De acordo com a Novo Nordisk, o comprimido de Wegovy apresentou perda de peso e efeitos colaterais semelhantes aos da injeção em ensaios clínicos. O medicamento estará disponível sob prescrição médica nos EUA a partir de janeiro. Jason Brett, chefe médico principal da Novo Nordisk nos EUA, afirmou à CNN que acredita que a nova opção ampliará o acesso e as escolhas dos pacientes, especialmente para aqueles que evitam injeções.

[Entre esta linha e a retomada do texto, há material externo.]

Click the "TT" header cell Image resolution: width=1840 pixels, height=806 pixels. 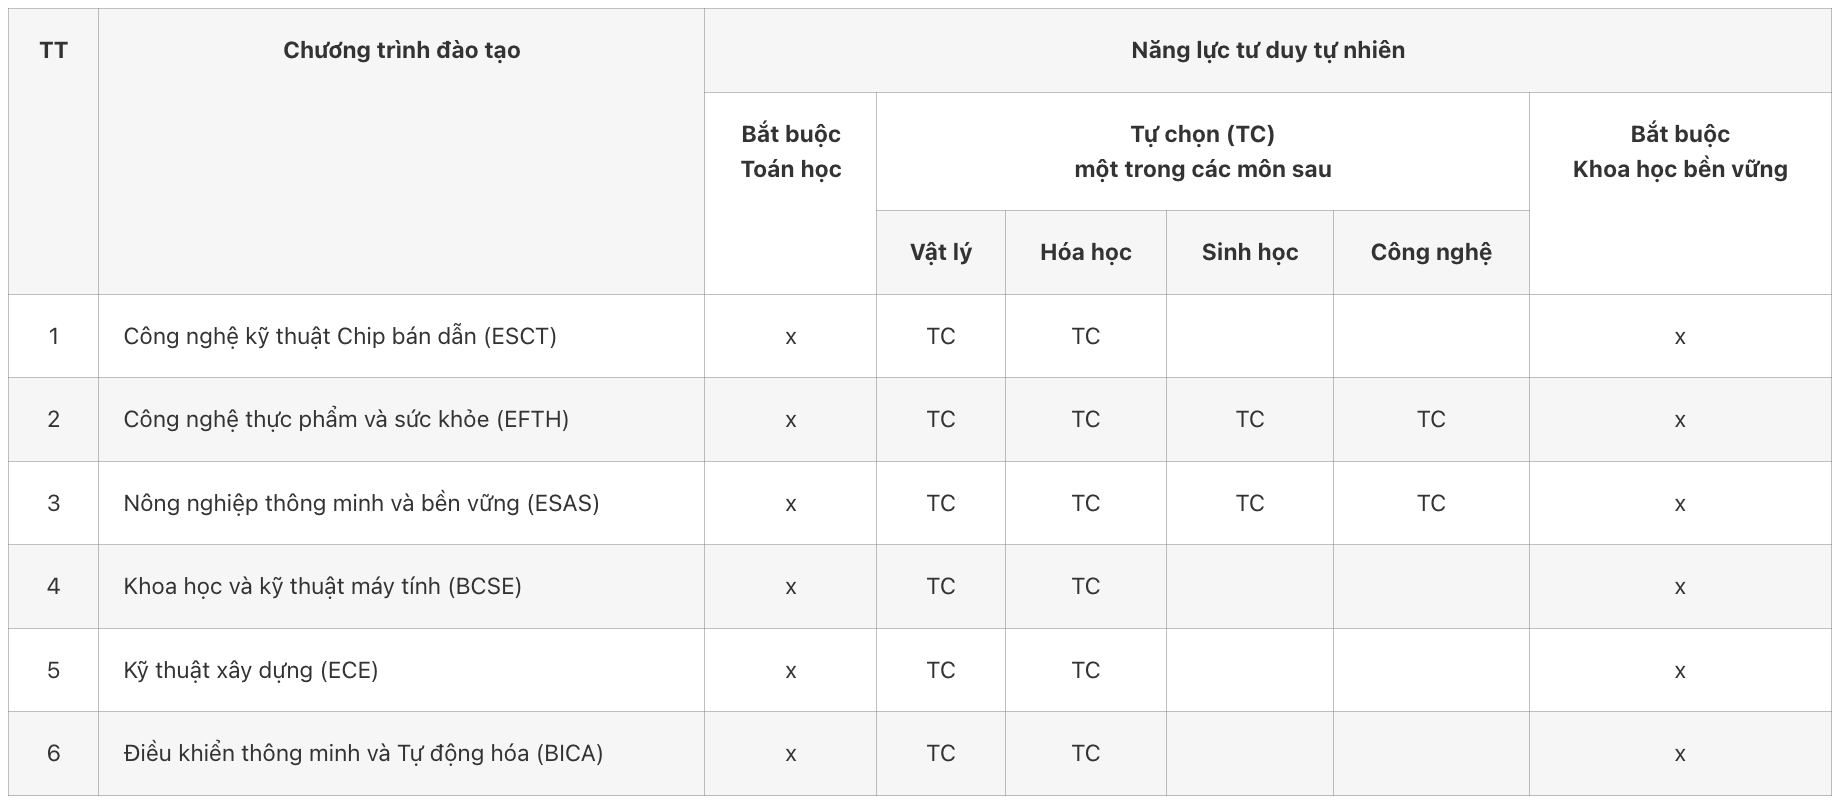[54, 51]
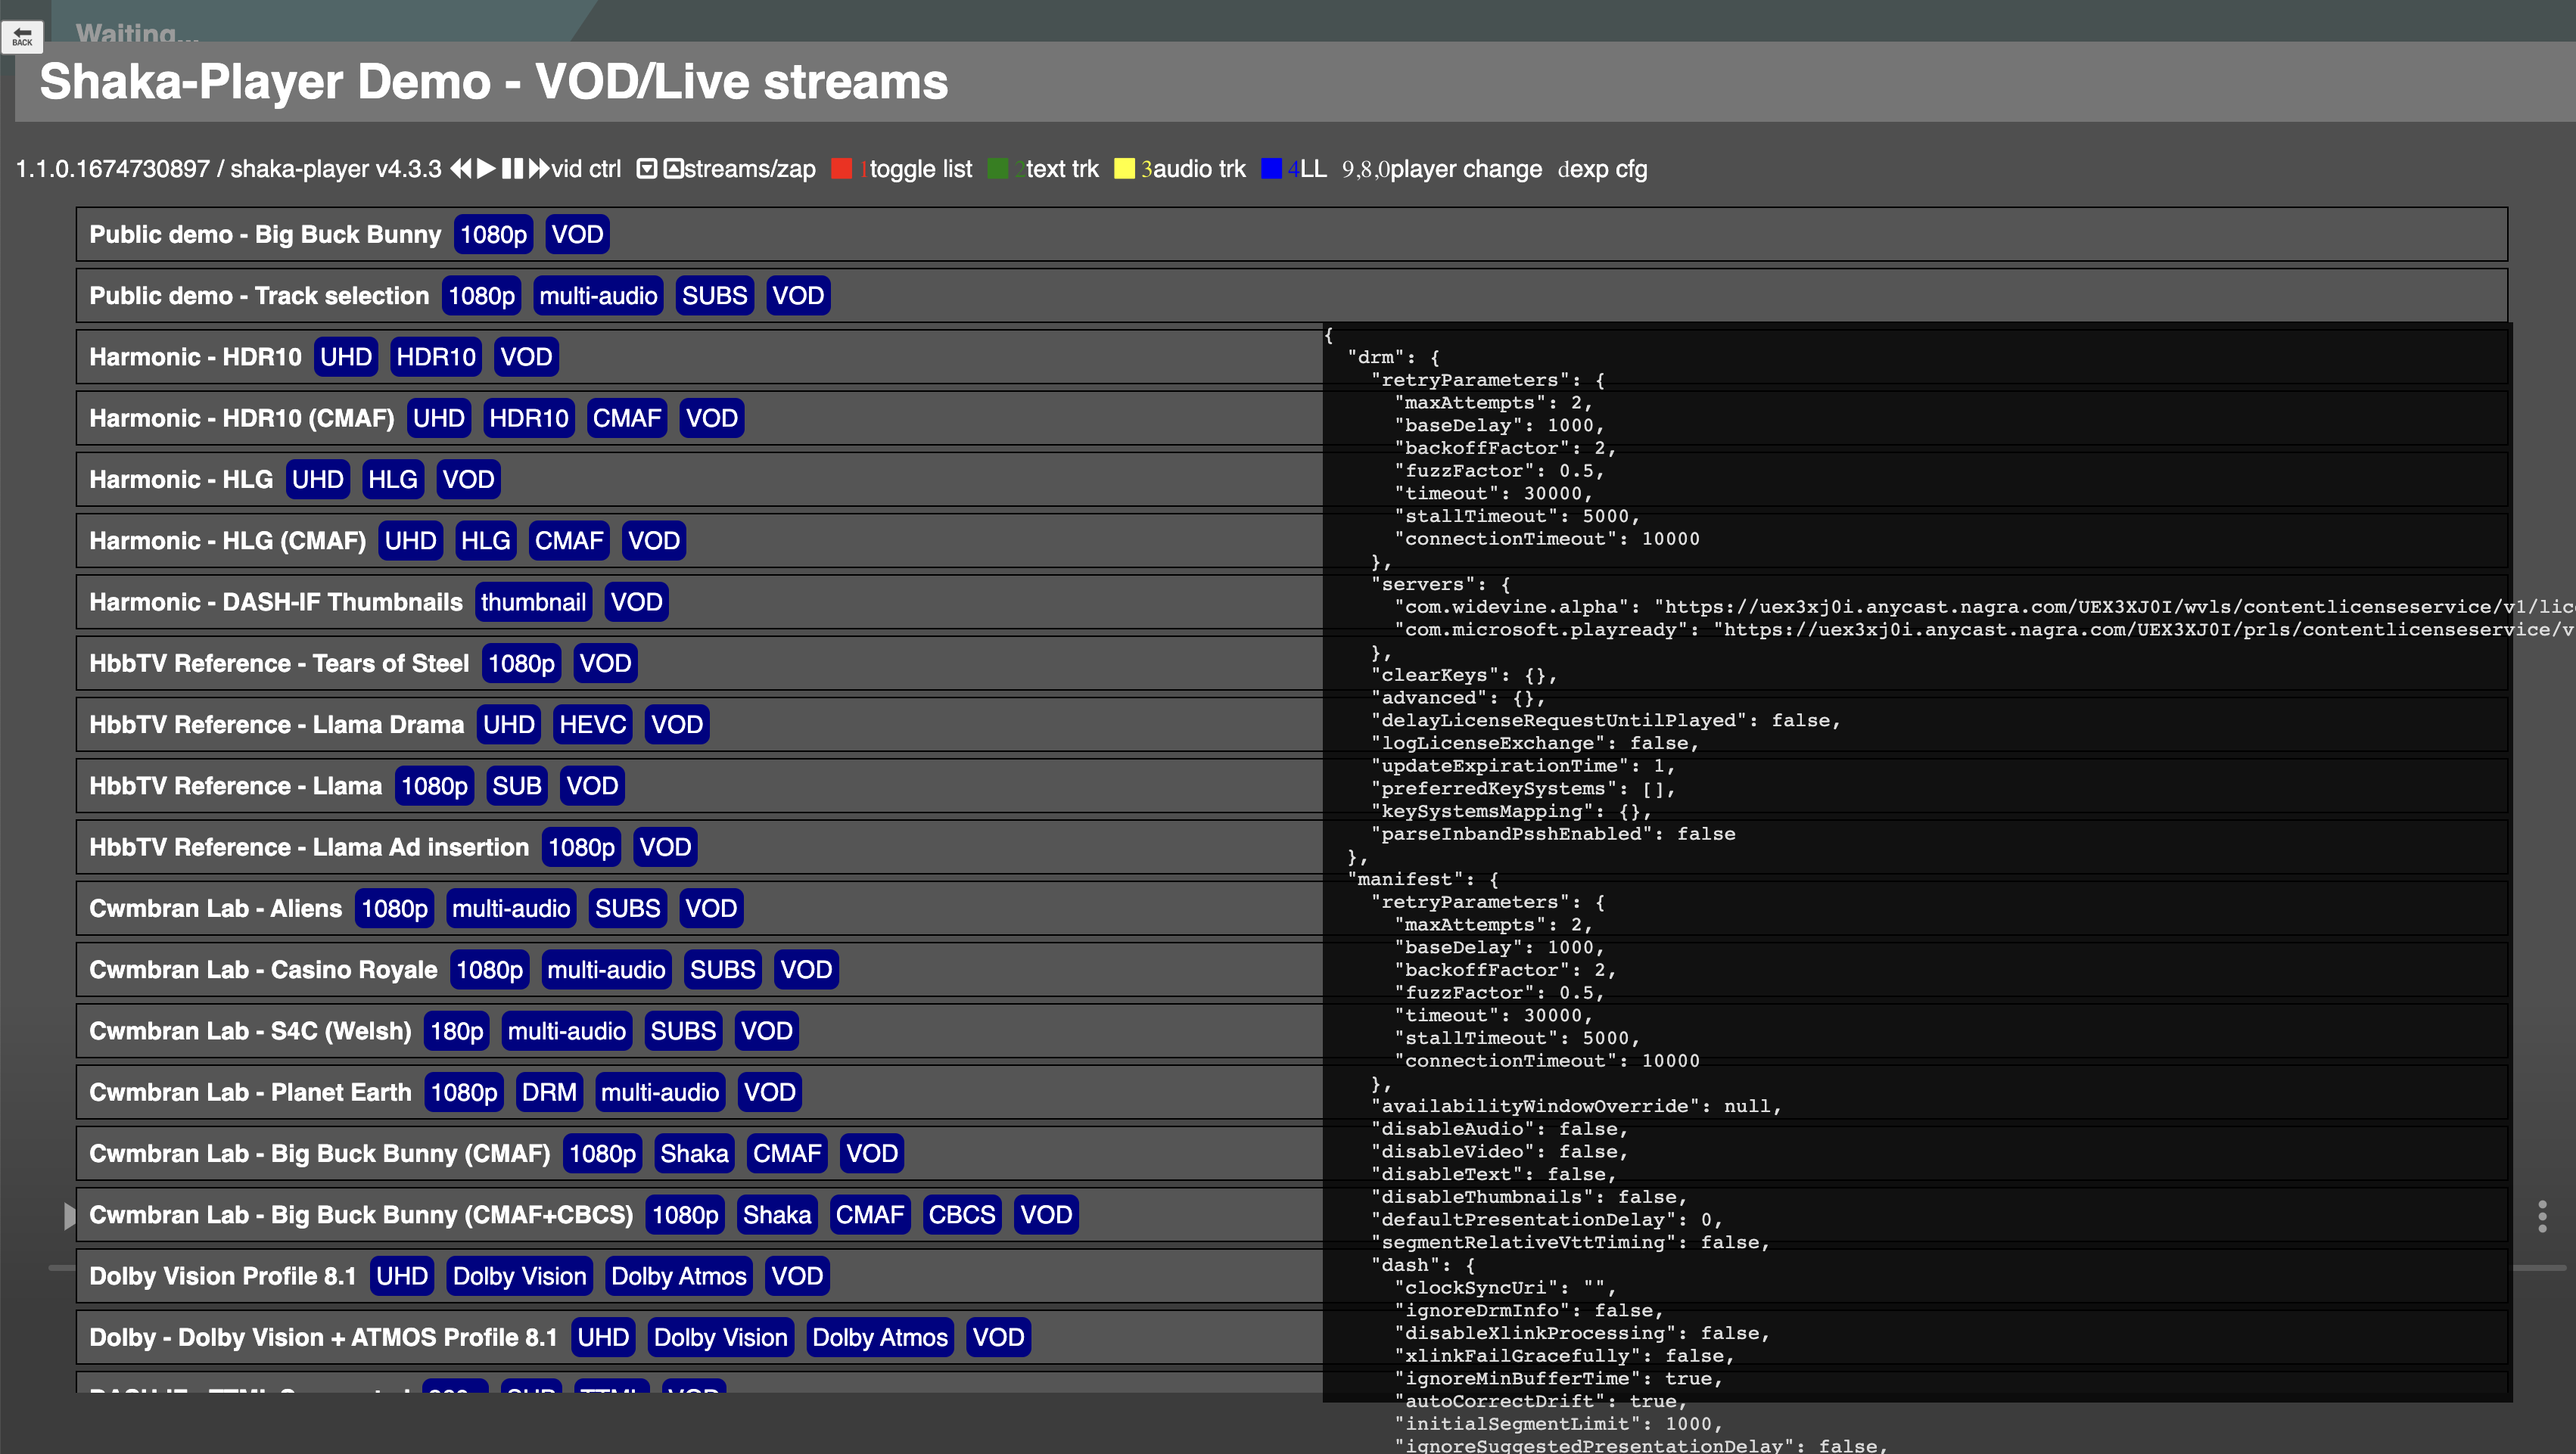Click the green text trk square

click(x=997, y=168)
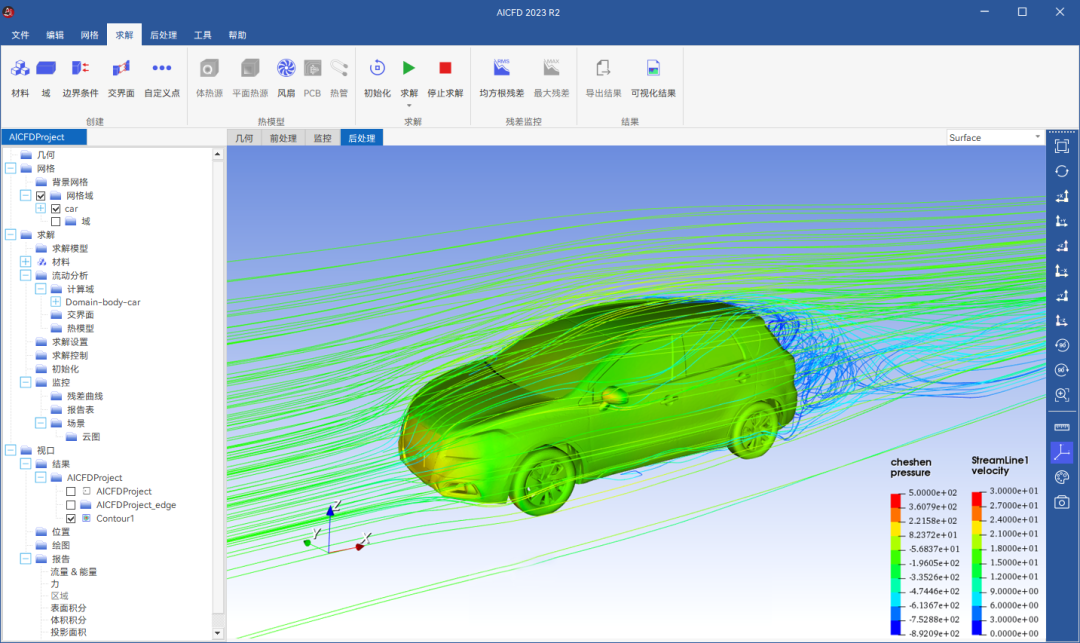1080x643 pixels.
Task: Uncheck the car mesh domain checkbox
Action: tap(56, 209)
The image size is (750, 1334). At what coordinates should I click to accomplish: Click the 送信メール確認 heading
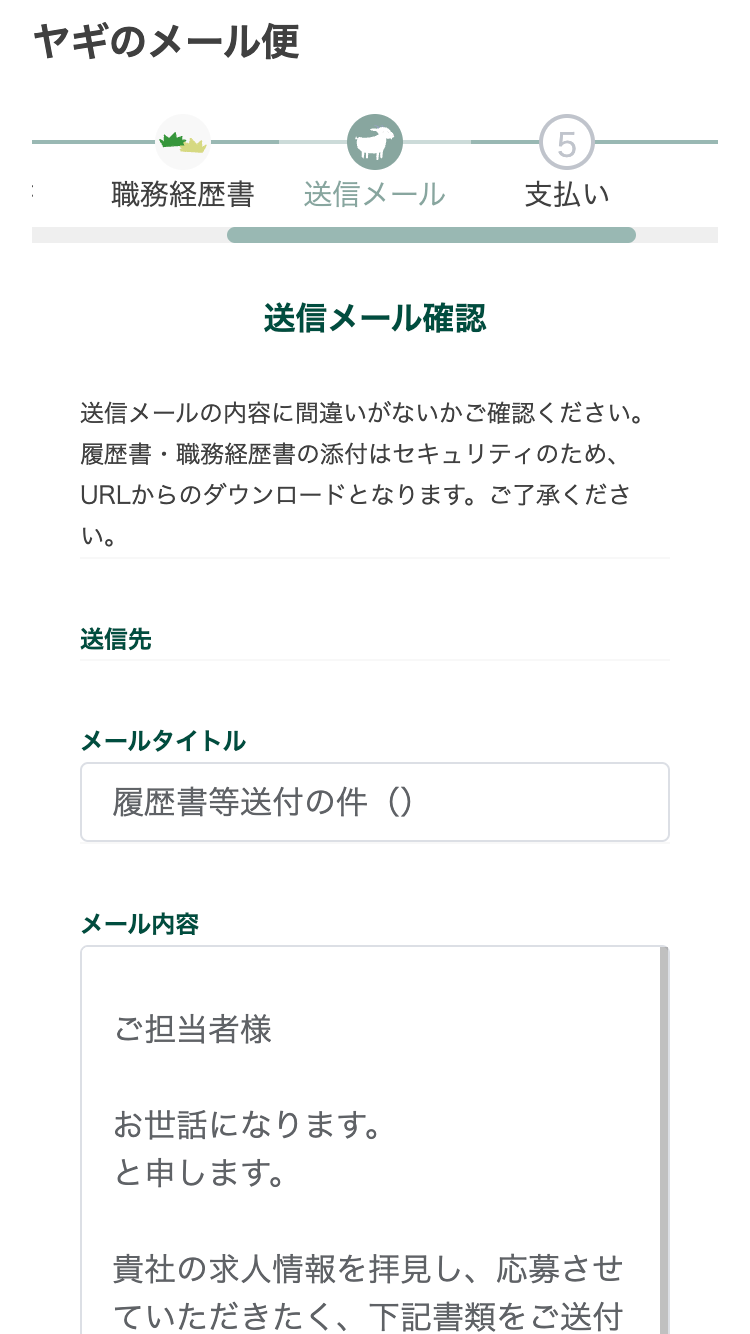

A dose inicial do comprimido custará US$ 149 (cerca de R$ 832,94) para pacientes que pagarem do próprio bolso, conforme acordo anunciado em novembro com a administração Trump. O preço deve aumentar com doses mais altas, e pacientes com cobertura de plano de saúde terão coparticipação menor. O comprimido de Wegovy é um de dois medicamentos orais de GLP-1 que devem chegar ao mercado; o outro, da Eli Lilly, chamado orforglipron, deve ser aprovado pela FDA até o verão.
Em estudos separados, o comprimido de Wegovy mostrou perda média de peso de 14% ao longo de 64 semanas, contra 2% para placebo, enquanto o orforglipron apresentou 11% em 72 semanas, também contra 2% para placebo. A injeção de Wegovy teve perda de 15% em seu estudo principal, e o Zepbound, da Lilly, 21%. Efeitos colaterais gastrointestinais, como náusea e vômitos, foram comuns; 7% dos participantes do ensaio do comprimido de Wegovy interromperam o tratamento por esses motivos, contra 6% no grupo placebo.
Uma diferença importante é que o comprimido de Wegovy deve ser tomado em jejum, com pouca água, e os pacientes não devem comer, beber ou tomar outros medicamentos por 30 minutos. Já o orforglipron pode ser tomado a qualquer hora, sem restrições alimentares. Especialistas apontam que a conveniência pode favorecer o comprimido da Lilly, se aprovado. Evan Seigerman, analista da BMO Capital Markets, prevê que médicos e pacientes podem recorrer aos comprimidos para manutenção do peso após atingir platô com injetáveis.